Items Written as Tier C

  • kratos-mcp — README explicitly states "This repo is now legacy. Please use ceorkm/kratos-cli." Last meaningful commit 2024. No MCP registration, no active maintainer. Written as full 11-file report (code still works) but marked tier: C (LEGACY).
  • swe-pruner — Tier B: has a paper and reproducible benchmarks, but no license file, no version tags, CUDA-only requirement, and no native Claude integration. Demoted from A.

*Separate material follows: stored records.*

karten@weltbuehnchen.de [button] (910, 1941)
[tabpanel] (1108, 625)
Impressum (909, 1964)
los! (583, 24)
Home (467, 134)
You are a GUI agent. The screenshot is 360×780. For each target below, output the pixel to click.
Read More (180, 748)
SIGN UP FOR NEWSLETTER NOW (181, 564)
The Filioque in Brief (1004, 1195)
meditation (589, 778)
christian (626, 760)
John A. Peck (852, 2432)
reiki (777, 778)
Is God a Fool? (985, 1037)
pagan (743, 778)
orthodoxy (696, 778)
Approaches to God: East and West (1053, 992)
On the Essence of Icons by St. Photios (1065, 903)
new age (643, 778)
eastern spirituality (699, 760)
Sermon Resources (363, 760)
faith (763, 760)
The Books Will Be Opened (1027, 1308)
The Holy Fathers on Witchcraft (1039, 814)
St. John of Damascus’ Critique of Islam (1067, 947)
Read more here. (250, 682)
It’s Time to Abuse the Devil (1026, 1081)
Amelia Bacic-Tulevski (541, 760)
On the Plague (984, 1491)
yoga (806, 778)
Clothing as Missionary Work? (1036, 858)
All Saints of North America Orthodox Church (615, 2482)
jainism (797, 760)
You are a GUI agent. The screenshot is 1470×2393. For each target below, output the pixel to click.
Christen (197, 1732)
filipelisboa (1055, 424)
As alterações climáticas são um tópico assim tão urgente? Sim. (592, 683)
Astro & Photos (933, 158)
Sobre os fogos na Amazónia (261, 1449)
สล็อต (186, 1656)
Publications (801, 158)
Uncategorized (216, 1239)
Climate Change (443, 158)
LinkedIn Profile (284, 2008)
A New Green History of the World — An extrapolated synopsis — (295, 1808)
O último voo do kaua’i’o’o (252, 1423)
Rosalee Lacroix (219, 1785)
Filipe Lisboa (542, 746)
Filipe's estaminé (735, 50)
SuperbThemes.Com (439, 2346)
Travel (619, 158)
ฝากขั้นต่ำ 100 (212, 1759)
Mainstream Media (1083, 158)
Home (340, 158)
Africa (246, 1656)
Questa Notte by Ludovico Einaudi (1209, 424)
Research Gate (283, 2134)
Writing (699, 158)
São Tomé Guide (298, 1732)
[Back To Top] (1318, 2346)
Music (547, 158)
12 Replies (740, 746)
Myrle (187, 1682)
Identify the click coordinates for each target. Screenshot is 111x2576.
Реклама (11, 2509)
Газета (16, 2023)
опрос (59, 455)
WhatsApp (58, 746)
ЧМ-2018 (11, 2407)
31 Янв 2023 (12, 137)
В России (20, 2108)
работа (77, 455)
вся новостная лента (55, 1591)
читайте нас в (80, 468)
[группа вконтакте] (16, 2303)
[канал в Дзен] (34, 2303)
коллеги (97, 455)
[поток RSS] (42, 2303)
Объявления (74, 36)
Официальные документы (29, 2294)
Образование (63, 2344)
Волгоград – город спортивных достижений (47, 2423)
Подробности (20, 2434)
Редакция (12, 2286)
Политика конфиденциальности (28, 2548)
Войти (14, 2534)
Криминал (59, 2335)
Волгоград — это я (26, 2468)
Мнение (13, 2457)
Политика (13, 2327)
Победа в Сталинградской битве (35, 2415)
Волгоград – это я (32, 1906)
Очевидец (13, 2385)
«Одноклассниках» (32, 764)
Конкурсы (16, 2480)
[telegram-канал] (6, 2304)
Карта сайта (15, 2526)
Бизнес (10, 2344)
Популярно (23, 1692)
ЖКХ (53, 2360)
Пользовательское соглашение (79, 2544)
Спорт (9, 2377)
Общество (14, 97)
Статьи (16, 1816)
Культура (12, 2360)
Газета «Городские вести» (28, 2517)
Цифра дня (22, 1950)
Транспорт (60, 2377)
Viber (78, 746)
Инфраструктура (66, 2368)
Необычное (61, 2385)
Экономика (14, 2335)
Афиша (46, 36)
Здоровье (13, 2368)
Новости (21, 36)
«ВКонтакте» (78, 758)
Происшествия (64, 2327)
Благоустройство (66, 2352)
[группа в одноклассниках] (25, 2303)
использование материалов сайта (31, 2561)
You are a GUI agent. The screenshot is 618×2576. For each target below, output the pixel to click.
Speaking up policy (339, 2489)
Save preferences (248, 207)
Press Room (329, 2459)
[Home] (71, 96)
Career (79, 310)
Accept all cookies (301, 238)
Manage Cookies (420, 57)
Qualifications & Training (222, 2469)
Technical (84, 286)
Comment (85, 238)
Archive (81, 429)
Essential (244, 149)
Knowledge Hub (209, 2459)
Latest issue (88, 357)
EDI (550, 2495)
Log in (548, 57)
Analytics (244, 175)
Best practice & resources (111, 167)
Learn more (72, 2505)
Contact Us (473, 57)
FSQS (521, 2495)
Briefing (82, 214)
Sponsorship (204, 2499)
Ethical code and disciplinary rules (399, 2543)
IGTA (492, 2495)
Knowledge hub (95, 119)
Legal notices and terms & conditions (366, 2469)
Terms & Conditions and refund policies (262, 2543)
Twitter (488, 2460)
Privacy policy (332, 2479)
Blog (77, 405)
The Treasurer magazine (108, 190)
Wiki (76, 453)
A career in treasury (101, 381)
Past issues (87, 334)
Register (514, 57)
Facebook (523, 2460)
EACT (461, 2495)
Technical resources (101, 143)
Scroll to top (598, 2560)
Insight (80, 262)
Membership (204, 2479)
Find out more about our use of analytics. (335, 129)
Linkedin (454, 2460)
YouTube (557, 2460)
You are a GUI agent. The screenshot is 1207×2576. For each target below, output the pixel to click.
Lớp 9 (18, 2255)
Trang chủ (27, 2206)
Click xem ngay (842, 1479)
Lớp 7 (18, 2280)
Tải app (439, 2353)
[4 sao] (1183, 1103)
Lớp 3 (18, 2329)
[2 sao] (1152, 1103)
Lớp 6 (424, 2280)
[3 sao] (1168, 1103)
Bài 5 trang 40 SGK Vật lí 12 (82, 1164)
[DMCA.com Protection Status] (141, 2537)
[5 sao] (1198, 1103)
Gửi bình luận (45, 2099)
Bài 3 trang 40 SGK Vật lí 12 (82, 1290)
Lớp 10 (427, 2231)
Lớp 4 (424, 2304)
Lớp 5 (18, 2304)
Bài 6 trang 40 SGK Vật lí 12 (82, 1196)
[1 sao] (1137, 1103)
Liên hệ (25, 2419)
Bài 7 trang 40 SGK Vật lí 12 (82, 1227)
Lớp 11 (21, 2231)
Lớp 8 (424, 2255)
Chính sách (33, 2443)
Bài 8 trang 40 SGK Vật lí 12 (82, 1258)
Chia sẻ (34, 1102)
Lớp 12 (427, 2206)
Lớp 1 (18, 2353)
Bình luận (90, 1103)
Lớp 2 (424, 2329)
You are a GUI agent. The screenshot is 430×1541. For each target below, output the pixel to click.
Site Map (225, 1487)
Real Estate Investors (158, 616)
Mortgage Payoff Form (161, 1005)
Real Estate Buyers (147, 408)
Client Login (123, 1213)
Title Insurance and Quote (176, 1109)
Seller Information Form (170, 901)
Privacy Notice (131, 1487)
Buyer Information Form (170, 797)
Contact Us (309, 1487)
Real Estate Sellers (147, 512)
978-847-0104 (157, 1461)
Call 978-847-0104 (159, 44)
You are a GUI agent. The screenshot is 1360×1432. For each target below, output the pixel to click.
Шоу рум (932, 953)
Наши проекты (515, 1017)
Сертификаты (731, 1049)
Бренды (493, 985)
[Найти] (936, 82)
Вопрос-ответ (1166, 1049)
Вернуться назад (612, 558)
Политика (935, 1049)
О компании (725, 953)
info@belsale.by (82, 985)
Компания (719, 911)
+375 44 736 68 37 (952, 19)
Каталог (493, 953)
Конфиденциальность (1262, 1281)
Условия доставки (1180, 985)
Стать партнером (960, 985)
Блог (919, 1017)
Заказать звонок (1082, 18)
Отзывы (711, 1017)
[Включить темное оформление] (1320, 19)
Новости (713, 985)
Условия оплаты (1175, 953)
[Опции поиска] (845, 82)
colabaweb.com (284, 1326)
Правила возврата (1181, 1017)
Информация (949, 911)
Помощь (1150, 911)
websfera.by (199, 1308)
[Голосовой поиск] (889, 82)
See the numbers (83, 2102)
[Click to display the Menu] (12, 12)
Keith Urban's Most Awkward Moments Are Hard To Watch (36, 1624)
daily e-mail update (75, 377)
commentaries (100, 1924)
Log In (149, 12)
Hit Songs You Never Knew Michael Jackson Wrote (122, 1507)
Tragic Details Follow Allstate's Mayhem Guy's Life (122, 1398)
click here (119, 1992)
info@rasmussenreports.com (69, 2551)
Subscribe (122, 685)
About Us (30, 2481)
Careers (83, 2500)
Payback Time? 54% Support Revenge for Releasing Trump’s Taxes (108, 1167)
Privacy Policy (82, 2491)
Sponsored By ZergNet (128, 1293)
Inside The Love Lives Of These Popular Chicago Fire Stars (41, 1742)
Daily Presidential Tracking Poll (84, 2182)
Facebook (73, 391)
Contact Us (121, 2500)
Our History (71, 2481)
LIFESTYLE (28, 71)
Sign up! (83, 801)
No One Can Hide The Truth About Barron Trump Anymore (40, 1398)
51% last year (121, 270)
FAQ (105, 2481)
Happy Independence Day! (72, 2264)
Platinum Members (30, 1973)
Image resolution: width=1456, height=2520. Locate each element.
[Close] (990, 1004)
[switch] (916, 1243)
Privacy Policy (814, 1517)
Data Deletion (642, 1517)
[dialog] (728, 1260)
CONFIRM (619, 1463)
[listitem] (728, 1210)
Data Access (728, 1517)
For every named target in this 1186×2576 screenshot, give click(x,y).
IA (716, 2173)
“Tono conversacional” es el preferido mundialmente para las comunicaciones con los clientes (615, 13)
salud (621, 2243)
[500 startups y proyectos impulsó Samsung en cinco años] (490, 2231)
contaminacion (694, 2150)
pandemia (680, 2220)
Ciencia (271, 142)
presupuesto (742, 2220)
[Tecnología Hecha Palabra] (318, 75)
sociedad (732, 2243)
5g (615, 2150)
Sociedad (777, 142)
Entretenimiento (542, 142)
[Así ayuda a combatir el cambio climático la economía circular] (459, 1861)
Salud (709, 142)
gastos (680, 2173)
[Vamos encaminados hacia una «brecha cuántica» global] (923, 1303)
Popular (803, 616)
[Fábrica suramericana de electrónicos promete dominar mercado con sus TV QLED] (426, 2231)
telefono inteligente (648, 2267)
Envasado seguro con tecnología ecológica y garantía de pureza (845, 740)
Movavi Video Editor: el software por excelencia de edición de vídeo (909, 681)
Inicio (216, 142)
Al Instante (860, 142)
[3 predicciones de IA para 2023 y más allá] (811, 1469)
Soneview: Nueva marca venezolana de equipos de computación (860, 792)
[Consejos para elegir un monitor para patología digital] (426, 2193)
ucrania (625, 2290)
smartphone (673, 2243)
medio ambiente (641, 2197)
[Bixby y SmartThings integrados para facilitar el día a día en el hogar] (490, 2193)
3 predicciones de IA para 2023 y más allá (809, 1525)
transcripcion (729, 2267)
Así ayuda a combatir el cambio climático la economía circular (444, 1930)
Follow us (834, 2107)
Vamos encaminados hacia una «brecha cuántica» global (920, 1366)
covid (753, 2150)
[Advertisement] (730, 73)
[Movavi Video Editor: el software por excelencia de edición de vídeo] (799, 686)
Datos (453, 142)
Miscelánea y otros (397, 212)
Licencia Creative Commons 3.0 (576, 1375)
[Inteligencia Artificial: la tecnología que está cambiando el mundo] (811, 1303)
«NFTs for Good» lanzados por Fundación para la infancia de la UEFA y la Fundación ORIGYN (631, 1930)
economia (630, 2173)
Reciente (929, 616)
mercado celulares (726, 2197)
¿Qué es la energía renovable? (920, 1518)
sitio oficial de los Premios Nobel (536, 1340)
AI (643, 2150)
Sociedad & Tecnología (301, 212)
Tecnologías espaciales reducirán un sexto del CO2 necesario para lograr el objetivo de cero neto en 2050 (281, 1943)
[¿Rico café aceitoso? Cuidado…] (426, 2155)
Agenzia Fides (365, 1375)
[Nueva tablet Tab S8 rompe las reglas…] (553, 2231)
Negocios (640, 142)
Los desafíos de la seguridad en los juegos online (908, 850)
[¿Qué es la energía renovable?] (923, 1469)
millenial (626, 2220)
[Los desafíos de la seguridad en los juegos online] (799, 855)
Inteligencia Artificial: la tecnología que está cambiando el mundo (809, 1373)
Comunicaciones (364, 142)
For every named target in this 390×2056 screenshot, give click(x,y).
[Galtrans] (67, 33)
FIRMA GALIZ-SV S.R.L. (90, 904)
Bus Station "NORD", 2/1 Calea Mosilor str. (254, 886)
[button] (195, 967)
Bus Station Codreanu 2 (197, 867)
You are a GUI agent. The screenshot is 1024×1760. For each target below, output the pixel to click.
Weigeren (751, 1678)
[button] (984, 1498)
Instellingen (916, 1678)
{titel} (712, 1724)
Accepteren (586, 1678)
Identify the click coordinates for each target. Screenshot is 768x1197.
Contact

Cross-References Discovered

  • lean-ctx and entroly both serve browser dashboards on port :9377 — naming collision if both run simultaneously on the same machine.
  • symdex could feed swe-pruner: symdex retrieves structurally-relevant code chunks; swe-pruner prunes those chunks by neural relevance. They are naturally complementary preprocessing stages.
  • kratos-mcp successor is ceorkm/kratos-cli (not in this batch — flagged for a future batch if evaluated).
  • claude-supermemory is built on Supermemory.ai API (mem0.ai-adjacent space); if Supermemory.ai discontinues, the plugin stops working — pure cloud dependency unlike every other framework in the batch.
  • basic-memory AGPL-3.0 license means any system that bundles it must also be AGPL — unique licensing risk in the batch; all others are MIT, Apache-2.0, or unlicensed.
  • cognilayer v4.3.0 claims 21 multi-agent orchestration tools (more than any other framework here) and 5 lifecycle hooks including PreCompact — the most complete lifecycle coverage in the batch alongside ccmemory (seed).